Atomoxetine can significantly improve psychosocial function in children and adolescents with attention deficit hyperactivity disorder (ADHD) and an anxiety disorder, according to a presentation at the annual meeting of the American Psychiatric Association.

The assessment of function was part of a larger 12-week trial that examined atomoxetine's ability to treat ADHD in children and adolescents with ADHD and anxiety disorders. To be eligible, patients had to meet diagnostic criteria for ADHD and separation anxiety, generalized anxiety or social phobia.
Of 176 patients, 87 were randomized to atomoxetine (dosage increased from 0.8 mg/kg/day to a target dose of approximately 1.2 mg/kg/day, not exceeding 120 mg/day), and 89 were randomized to placebo. A total of 66 patients in each group completed the study.

In six visits over approximately 12 weeks, patients were assessed according to the 18-item ADHDRS-IV-PI scale and total patient- and parent-reported PARS score. The secondary analysis examined patient functioning on the MASC, LPS-ADHD-R and CHQ-PF50 scales. This study was designed to examine atomoxetine's ability to improve symptoms of ADHD and comorbid anxiety in children with both ADHD and anxiety. It was not designed to study the effects of atomoxetine on ADHD or anxiety alone.

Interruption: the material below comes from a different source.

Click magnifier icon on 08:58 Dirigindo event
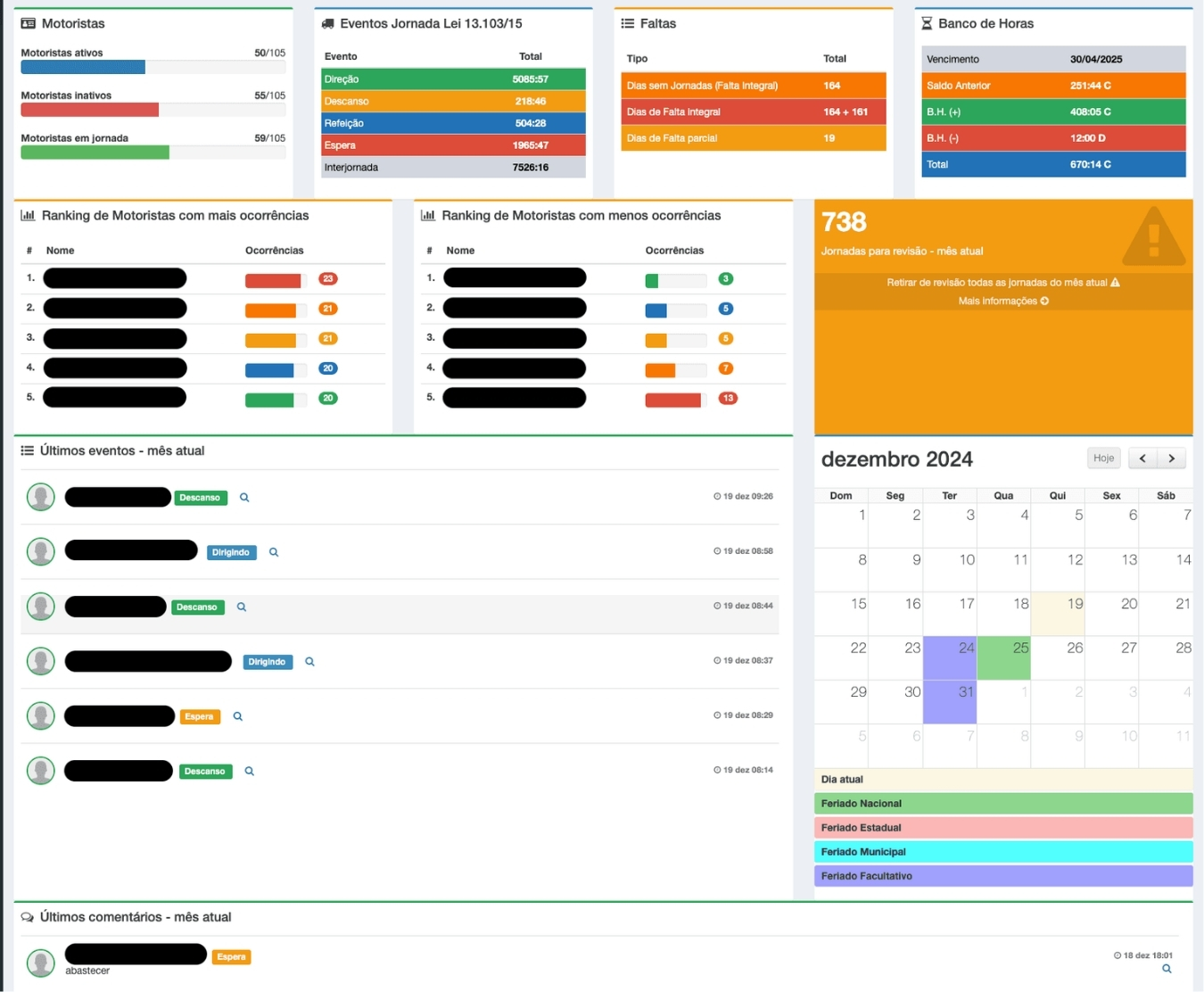Viewport: 1204px width, 992px height. point(274,552)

At the end of the study, atomoxetine significantly reduced core disorder symptoms such as inattention, hyperactivity and impulsivity by 39 percent compared with a 4 percent improvement with placebo. Atomoxetine also significantly reduced anxiety symptoms like excessive worry, sweating and trembling by 32 percent compared with 19 percent for placebo.

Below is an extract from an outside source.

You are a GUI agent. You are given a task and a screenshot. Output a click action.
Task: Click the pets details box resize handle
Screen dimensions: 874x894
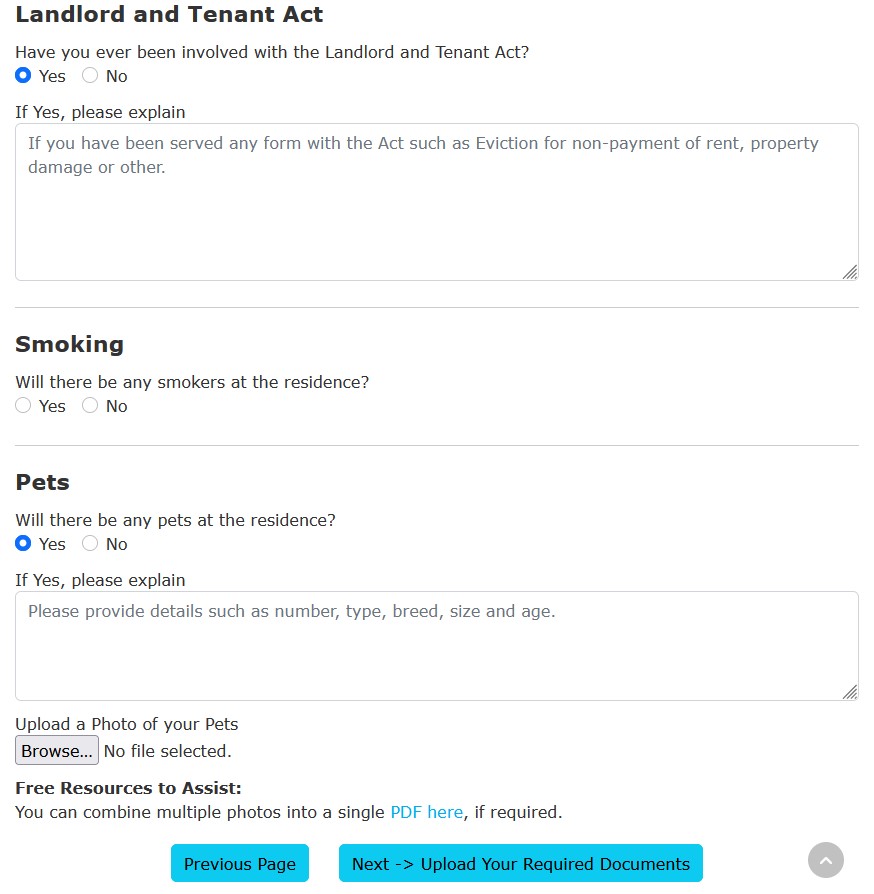click(849, 692)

The secondary analysis examined atomoxetine's affect on patient functioning. At the end of the study, patients taking atomoxetine saw a significant improvement in functioning on the Multidimensional Anxiety Scale for Children (MASC), 9 percent improvement for atomoxetine vs. 4 percent loss for placebo; Life Participation Scale for ADHD-Revised (LPS-ADHD-R), 31 percent improvement for atomoxetine vs. 10 percent improvement for placebo and the Child Health Questionnaire-Parent Completed Full Length (CHQ-PF50) 23 percent improvement for atomoxetine vs. 11 percent improvement for placebo.

"Treating ADHD in children is challenging because of the complexity of the disease and the presentation of underlying issues such as anxiety," said Daniel Geller, MD, director of the Pediatric Obsessive Compulsive Disorder program at Massachusetts General Hospital in the Division of Pediatric Psychopharmacology. "This study suggests that atomoxetine improved ADHD and anxiety symptoms in children with both ADHD and anxiety disorders."

Up to 35 percent of children with ADHD also suffer from anxiety disorders like separation anxiety, generalized anxiety or social phobia. Children with ADHD and anxiety report more school, family and social/peer problems than children who only have ADHD. Children with ADHD accompanied by anxiety are less likely to appear hyperactive and disruptive, but instead appear more slowed down or inefficient.
Atomoxetine, a selective norepinephrine reuptake inhibitor, is the first FDA-approved non-stimulant to treat ADHD. It is not known precisely how atomoxetine reduces ADHD symptoms, but scientists believe it works by blocking or slowing reabsorption of norepinephrine.